An MVP is Finished Only After You Have Early Adopters

Javid Jamae (@JavidJamae) is a Principal Engineer at Tout, where he heads up the experimentation and growth efforts; he leads a team focused on growing the viewership for both local and nationally syndicated content. Javid authored this great guest post on finding early adopters through customer interviews before building a minimum viable product (MVP) and it is published here with his permission.


An MVP is Finished Only After You Have Early Adopters

Any time someone tells me that they have finished their minimum viable product (MVP) and now they’re looking for their first early adopters, a huge alarm goes off. It always seems like they have skipped a few steps. An MVP should not be a guess; it should be a carefully crafted solution that is:

  • Viable based on what you have already learned from your early adopters,
  • Minimum  in that it focuses only on solving the core problems that they face.

Interview To Make Sure The Customer Really Believes You Are Solving A Problem

Startups should have already had their early adopters lined up before they built anything. In fact, they  should start by interviewing prospective customers. This allows them to verify that they have a good grip on what their customers’ problems are. It ensures that the problem that they are solving is something they actually have a problem with?

Talk About Your Solution After You Know There Is A Need

Then, after the team is fairly certain through interviews with 5-20 people that they understand the customer problems, they should interview potential customers on the proposed solution. They can show them screenshots, mockups, datasheets, or models to get feedback on how the solution might solve their problems.

Two Tests To Pass Before Building an MVP

Here are two tests to pass before building an MVP:

  • Do you have people that can’t wait to have your product?
  • Do you have 5-10 people who can’t wait to pay you for your product without it even being built?

Those are your early adopters. Now, go build that MVP.

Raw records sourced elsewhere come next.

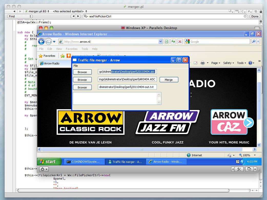Click the IE Print icon
The height and width of the screenshot is (200, 267).
[202, 63]
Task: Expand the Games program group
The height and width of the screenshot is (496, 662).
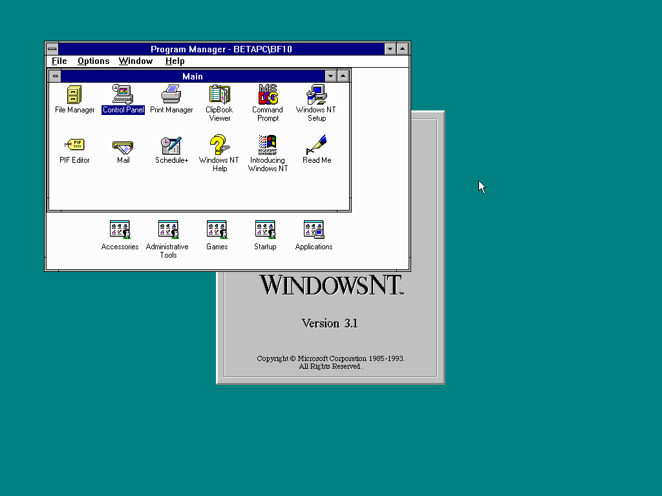Action: pos(217,230)
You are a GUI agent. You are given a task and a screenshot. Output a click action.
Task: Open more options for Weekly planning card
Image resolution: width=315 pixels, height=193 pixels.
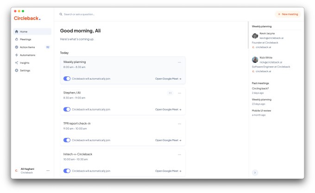179,62
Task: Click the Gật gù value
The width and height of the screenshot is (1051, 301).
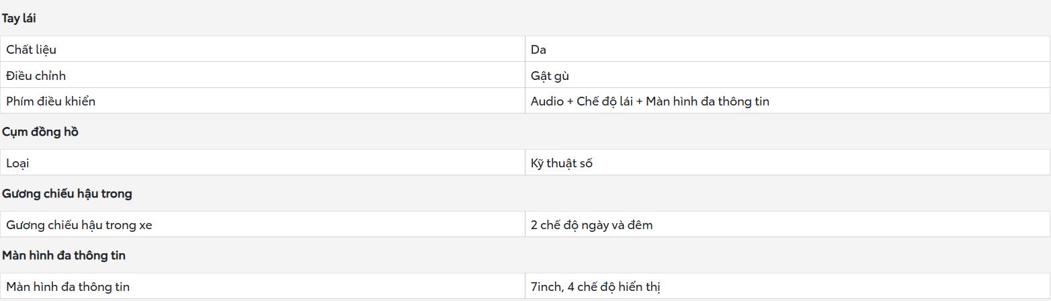Action: coord(550,75)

Understand Problem, Prove Need For Solution, Then Build MVP

If a startup is methodical about verifying the problem from the customer’s perspective, and has conversations that allow them to identify likely early adopters, they can substantially reduce the risk of building something that nobody wants to pay for.  If a startup has finished an MVP and is now looking for early adopters, I would suggest they take a few steps back and do some problem interviews before they take too many more steps towards building something that potentially nobody wants.